I do not see the advantage in this bar to be truthful. VW has used this style of subframe since late '99 and there are very few people that run a bar because the subframe is already suitably stiff. Maybe these are thinner metal but they look to be very structural and solid.
Not saying that it isn't possible to stiffen the area. The MK3 VW's (93-99) used a similar subframe, but many people have used a bar with noticable results there. But my reason in using the post '99 VW's as an example is that the design is more similar.
the mk4 subframe design puts the cross section as part of what holds the front control arm bolt, where as the mk2-3 subframe (talking VW here) that piece is an add on. That makes it much stiffer by design.
there s also the distance from the mount to the cross section as a factor, ad rigidity by design.

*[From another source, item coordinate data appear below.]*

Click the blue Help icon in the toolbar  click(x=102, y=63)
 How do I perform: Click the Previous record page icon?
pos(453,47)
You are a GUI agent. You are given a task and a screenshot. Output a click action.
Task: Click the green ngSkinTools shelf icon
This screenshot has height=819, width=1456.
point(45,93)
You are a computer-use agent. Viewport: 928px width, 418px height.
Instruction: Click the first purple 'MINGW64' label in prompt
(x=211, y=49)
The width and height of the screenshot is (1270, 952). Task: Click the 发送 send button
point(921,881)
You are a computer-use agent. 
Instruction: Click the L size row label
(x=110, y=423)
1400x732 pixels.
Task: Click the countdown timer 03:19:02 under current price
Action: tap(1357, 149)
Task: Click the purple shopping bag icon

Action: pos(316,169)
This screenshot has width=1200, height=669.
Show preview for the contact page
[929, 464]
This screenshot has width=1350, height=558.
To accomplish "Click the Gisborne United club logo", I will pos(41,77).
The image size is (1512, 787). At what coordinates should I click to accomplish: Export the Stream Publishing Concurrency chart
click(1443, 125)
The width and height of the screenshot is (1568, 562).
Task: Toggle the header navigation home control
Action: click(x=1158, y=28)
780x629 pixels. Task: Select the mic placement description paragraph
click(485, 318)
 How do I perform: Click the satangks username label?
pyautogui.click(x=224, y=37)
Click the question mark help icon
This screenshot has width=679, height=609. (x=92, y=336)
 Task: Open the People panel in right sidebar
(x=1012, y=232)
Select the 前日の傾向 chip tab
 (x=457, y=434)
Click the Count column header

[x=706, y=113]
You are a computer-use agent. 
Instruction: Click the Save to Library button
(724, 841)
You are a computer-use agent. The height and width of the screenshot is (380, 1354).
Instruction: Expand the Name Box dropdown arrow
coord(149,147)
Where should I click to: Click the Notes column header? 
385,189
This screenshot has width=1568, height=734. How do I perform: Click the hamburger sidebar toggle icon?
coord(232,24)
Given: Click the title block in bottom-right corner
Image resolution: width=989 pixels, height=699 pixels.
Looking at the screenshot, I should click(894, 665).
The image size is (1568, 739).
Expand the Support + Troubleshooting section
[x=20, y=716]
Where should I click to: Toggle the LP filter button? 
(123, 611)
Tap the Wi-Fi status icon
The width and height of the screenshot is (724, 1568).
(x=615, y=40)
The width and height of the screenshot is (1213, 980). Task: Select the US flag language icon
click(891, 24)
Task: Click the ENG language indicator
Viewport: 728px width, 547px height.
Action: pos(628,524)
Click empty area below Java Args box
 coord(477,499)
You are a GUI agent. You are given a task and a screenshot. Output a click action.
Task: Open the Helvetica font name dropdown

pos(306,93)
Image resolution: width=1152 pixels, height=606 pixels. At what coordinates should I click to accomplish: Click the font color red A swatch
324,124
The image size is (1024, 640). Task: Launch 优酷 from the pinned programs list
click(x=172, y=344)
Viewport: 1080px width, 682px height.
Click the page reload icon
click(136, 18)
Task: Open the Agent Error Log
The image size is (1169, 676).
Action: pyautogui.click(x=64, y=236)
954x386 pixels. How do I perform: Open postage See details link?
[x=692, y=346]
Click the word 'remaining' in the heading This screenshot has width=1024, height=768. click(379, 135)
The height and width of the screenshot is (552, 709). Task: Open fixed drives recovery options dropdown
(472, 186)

this bar has been tested in a diy form and shown good results.
THats what I was saying. And the subframe on these cars seems to remind me more of the MK4 style subframe than the MK2/3.
So tell us what this is and what it is supposed to do. Is this meant to be installed on the front or rear suspension? A few decades ago (when I was younger) I installed an add-on sway bar on the rear suspension of the car I then owned. It improved the steering and handling and stiffened the suspension somewhat. However, the Aveo is the cheapest car imaginable with a very unsophisticated suspension. It rides like a truck. A Porsche it ain't, and adding a bar isn't going to make it so. I have read that the control arm bushings tend to make annoying noises and fail prematurely. Perhaps solving that deficiency would be of greater interest?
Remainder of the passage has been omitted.